The Wyoming Energy Authority has awarded Babcock & Wilcox and its utility partner Black Hills Energy $16 million to fund engineering to begin development of a hydrogen generation facility with carbon dioxide sequestration at the utility's 90-MW coal-fired plant in Gillette. It is one of six state energy demonstration projects with an investment of $157 million that will also leverage more than $120 million in federal funding and private capital, the agency says. 

The project will include the firm’s innovative chemical looping system known as BrightLoop that effectively separates CO2 while producing hydrogen, process steam, electricity or syngas for liquid fuel or methanol production, the company says. A variety of solid and gaseous fuels can be used as feedstock, it notes.

The plant, expected to produce 15 tons of blue hydrogen per day “would serve as the foundation for expanded hydrogen production using Powder River Basin coal from across Wyoming,” the authority says.

Brandy Johnson, Babcock & Wilcox  chief technology officer said in a statement that the facility would be commercial scale. The Wyoming agency also funded the firm’s technology feasibility study. “It is a novel chemical looping process that is based on the oxidation and reduction of an oxygen carrier particle,” the company said in the statement. 

Full construction of an anticipated 200 metric-ton-per-day facility "would provide an economically favorable path to continue use of Wyoming’s coal reserves and allow the state to attain an industry leading levelized cost of hydrogen below $1 per kg," Babcock & Wilcox and Black Hills Energy said in their funding application. 

The plant cost and construction start date were not disclosed in the application, and the firms would not comment on status of design firm and contractor selection. 

Black Hills Energy says it is a pioneer in use of air cooled condensing technology and mercury emissions controls on coal-fired power plants.

But environmental groups say the state has been slow to tap federal funding sources to develop production of green hydrogen using cleaner energy sources such as solar and onshore wind, according to Inside Climate News.

In Texas, meanwhile, three specialty companies are combining expertise to develop a 500-kg-per-day modular and scalable plant in Houston that will produce, store and dispense green hydrogen from water using a 1.25GW electrolyzer.

HNO International, Element One Energy and Pneumatic and Hydraulic Co. say the system can be scaled to produce more than 5,000 kg of hydrogen per day with additional electrolyzers.
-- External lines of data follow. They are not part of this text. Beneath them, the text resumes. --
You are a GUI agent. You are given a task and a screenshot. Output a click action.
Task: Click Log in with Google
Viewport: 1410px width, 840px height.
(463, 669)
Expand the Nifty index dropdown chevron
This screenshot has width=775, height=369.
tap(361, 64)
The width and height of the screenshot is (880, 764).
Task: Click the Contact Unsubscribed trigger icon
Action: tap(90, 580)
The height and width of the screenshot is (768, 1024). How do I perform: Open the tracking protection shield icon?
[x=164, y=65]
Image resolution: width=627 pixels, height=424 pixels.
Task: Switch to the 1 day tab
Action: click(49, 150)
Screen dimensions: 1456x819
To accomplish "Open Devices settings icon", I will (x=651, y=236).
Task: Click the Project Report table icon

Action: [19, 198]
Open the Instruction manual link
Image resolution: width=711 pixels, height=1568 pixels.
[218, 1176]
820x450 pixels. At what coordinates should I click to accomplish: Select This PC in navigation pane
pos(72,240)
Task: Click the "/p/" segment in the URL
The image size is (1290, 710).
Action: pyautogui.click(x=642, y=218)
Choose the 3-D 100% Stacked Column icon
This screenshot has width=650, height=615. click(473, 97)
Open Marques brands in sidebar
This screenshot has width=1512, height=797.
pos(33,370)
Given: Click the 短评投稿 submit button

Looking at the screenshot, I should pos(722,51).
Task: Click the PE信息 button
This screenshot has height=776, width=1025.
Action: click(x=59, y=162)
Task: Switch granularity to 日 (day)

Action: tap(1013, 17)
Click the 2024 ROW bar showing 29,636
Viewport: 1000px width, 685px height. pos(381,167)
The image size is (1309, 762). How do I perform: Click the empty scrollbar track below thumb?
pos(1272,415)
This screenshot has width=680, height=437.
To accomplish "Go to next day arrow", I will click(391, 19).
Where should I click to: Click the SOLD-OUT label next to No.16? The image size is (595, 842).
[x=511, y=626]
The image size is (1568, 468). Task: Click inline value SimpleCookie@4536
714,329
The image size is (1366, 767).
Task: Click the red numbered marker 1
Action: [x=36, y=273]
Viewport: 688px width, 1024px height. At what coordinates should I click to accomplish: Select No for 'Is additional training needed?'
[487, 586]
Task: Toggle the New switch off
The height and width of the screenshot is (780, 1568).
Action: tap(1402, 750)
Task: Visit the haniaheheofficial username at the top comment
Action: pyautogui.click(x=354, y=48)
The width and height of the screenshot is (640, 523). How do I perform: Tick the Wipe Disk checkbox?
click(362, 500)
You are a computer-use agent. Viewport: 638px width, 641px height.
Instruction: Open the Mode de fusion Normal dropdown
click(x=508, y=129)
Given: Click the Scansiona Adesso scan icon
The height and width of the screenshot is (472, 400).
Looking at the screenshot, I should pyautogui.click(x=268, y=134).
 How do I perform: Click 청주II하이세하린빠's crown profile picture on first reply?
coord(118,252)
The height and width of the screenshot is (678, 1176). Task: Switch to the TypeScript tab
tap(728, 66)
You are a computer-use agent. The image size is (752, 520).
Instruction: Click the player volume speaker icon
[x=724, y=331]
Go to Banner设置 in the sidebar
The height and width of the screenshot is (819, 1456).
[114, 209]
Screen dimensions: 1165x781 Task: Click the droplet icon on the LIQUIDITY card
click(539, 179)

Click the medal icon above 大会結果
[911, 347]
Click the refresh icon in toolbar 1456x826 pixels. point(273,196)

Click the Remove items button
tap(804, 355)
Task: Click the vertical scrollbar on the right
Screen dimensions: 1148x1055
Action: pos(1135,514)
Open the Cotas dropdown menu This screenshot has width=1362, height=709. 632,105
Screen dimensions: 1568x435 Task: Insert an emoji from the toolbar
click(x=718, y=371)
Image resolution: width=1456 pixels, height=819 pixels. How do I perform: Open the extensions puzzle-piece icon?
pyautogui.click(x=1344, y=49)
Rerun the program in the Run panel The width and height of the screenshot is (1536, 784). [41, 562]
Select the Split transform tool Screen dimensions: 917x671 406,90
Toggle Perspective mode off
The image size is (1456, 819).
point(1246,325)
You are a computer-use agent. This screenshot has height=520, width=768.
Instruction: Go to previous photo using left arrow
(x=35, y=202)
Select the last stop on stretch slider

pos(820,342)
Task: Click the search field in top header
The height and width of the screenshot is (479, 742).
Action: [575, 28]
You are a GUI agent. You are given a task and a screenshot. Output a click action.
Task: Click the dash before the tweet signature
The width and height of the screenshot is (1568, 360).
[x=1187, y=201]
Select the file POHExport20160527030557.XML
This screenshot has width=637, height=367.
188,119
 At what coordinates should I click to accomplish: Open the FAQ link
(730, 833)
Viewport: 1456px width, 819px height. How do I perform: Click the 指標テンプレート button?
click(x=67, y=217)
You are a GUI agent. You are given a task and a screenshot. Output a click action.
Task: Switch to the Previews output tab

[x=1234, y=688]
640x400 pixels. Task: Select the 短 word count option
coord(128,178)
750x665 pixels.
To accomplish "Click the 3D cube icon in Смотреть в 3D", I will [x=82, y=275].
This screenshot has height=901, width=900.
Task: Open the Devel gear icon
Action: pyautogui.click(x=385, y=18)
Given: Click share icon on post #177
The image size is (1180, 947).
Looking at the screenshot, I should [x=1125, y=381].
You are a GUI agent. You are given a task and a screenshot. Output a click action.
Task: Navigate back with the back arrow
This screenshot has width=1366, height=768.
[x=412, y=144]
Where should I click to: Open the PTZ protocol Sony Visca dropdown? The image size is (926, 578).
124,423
Houston-based HNO designs and develops green hydrogen energy technologies. Element One Energy, Colorado Springs, Colo., designs and manufactures electrolyzers and hydrogen storage systems. Pneumatic and Hydraulic Co. with offices in Louisiana and Texas, supplies hydraulic, filtration and motion control products.

The modular system requires less than 3,000 sq ft and can be powered by the grid or renewable power sources, says HNO.

The firm would not disclose the estimated production plant cost or contractors. Construction should be completed in the fourth quarter.